D — DevOps at Enterprise Scale

D is DevOps at enterprise scale. This is the continuous, conversational governance around the DevOps loop. We have a small architecture center of excellence. We have federated architects out in the teams. But we have collaborators as well who also work at enterprise scale. We work super closely and we align the direction of service management, security, and our team of SREs.

This is what I've been working with our delivery teams. We have delivery team and development town halls as well, which we in EA collaborate with.

This is the old world. This is pre-DevOps, when the developer used to work in the top-left quadrant only, and they had a happy world because someone else was doing stuff for them. Then the first iteration of "you build it, you run it" happened — and they got thrown in at the deep end in all four quadrants of application, infrastructure, build, and run. This is too much. It's too much from a compliance perspective. It's too much from a cognitive overload perspective.

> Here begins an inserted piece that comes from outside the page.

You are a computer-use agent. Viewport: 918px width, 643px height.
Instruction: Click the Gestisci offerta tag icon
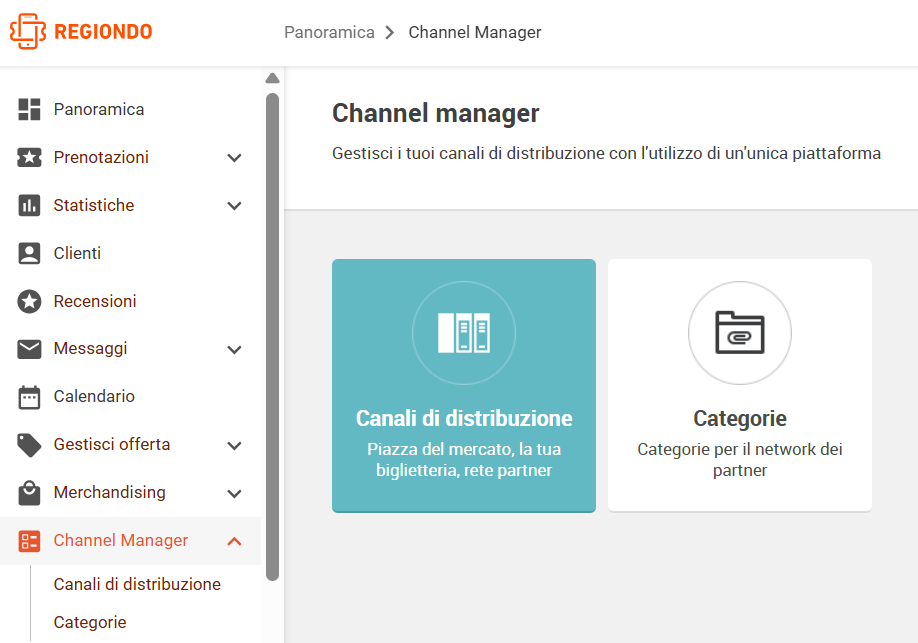(29, 445)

So where are we at? We've got platforms — and the platform strategy we talked about doesn't just help us with compliance, it helps us with cognitive load as well. The line is not exactly in the middle. The developers have to know a little about what they're running on, because some of that is going to be very specific to their own business problems. I had a great chat with Justin from John Deere in the break about how hard it is to work out where that line goes — but it's not in the middle. It's a little below it.

E — Evolutionary Enterprise Architecture and Organization

E, finally — evolutionary enterprise architecture and organization. Evolving both of them. I'm going to reiterate some of the stuff that Rashmi said last time.

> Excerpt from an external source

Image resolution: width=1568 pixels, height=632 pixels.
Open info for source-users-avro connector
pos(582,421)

Of course this is inspired by Neil [Ford], Rebecca [Parsons], Patrick [Kua], and Pramod [Sadalage]'s awesome book Building Evolutionary Architectures. What that focuses mainly on, though, is evolutionary architecture and fitness functions at a single-piece-of-software level. It is harder — and there's a great Thoughtworks podcast where Neal Ford talks about this — much harder in a distributed system to start to monitor and govern the metrics of distributed systems.

What we talk about in Sooner Safer Happier is punctuated gradualism of evolution. There are periods of time where it's just continuous improvement, but then periods of time where it is a big bang as well. We've been doing a lot of this. Continuous attention to complexity has to happen all the time. That is a continuous evolution, and that gets continuous funding. Occasionally you're going to want this sort of punctuated evolution where something large happens — but it's got to be both.

Back to Martin Fowler, of course, who has written up about the strangler fig pattern. This is something we've been using a lot to evolve our architectures both continuously and in a punctuated way.

Saxo's renovation progress

We have about 30% of our services modernized, renovated as Rashmi would have put it, over four years. We've been focusing on the ones that give most value. We do have 100% of our services on those pipelines that are compliance — we have to.

So: modern enterprise architecture — A, B, C, D, E. And a little bit of help, if anybody can help out, because this is the theme.

Closing ask — help us decompose a 4,000-table front-office database

One of the things we have been having problems with modernizing is our huge monolithic databases. We have our old front-office database that has about 7,000 stored procedures and about 4,000 tables. It's the last thing that is not in source-code control. But getting it into source-code control seems almost impossible — because how do we do that before we decompose it? But how do we decompose it before we get it into source-code control? If anybody has any experience in this world, please reach out. Thank you so much.